Pixel coordinate grounding data:
+--

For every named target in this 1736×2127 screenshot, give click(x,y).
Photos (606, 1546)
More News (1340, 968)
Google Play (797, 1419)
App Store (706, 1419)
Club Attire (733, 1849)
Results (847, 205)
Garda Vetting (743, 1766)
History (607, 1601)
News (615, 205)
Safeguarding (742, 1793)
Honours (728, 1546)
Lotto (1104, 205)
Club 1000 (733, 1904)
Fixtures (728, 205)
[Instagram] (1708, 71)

+--

WORK INSTRUCTION: Each entry must appear again in the answer exactly as written.

ANSWER TO THE EXERCISE:
For every named target in this 1736×2127 screenshot, give click(x,y).
Photos (606, 1546)
More News (1340, 968)
Google Play (797, 1419)
App Store (706, 1419)
Club Attire (733, 1849)
Results (847, 205)
Garda Vetting (743, 1766)
History (607, 1601)
News (615, 205)
Safeguarding (742, 1793)
Honours (728, 1546)
Lotto (1104, 205)
Club 1000 (733, 1904)
Fixtures (728, 205)
[Instagram] (1708, 71)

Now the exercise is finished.